Member States shall ensure that the service providers referred to in paragraph 1 put in place complaints and redress mechanisms that are available to users in case of disputes over the application of the measures referred to in paragraph 1.
Member States shall facilitate, where appropriate, the cooperation between the information society service providers and rightholders through stakeholder dialogues to define best practices, such as appropriate and proportionate content recognition technologies, taking into account, among others, the nature of the services, the availability of the technologies and their effectiveness in light of technological developments.
Thanks to the involvement of prominent figures like Actor Stephen Fry, Internet creator Tim Berners-Lee and Wikipedia founder Jimmy Wales, the opposition movement was large and prominent. A bunch of them sent a letter to the President of the European Parliament and saveyourinternet.eu urged people to hassle their own MEPs about it. A few national Wikipedia sites even shut themselves down in protest prior to the vote.

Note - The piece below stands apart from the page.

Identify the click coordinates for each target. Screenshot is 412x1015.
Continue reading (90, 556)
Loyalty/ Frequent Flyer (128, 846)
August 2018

Well it seems to have worked because the vote took place today and 318 out of 627 MEPs voted against it, with 31 abstaining. This apparently means the whole thing is shelved until September, then it will be debated further and, in theory, amended before being voted on once more. You can be sure those amendments will be closely scrutinised by the above protest groups.
MEP Axel Voss was the person promoting the directive within the European Parliament. He wasn’t happy with the nature of the opposing campaigns and had the following to say after he lost. “I regret that a majority of MEPs did not support the position which I and the Legal Affairs Committee have been advocating. But this is part of the democratic process. We will now return to the matter in September for further consideration and attempt to address peoples’ concerns whilst bringing our copyright rules up to date with the modern digital environment.”
Jimmy Wales was pretty happy and symbolically retweeted a photo from a Hollywood movie to both celebrate the victory and illustrate the kind of meme-driven online activity that he and his fellow dissenters feared would be prohibited by the directive.
The #saveyourinternet campaign came over as somewhat hysterical and hyperbolic, but it made its point well and, for the time being at least, won. Europe has a bad habit of prioritizing harmonization and standardization over all other considerations and this was probably a much needed reality check. Voss and co will surely need to deliver substantial improvements to the directive before any of those 318 MEPs can justify switching sides in September.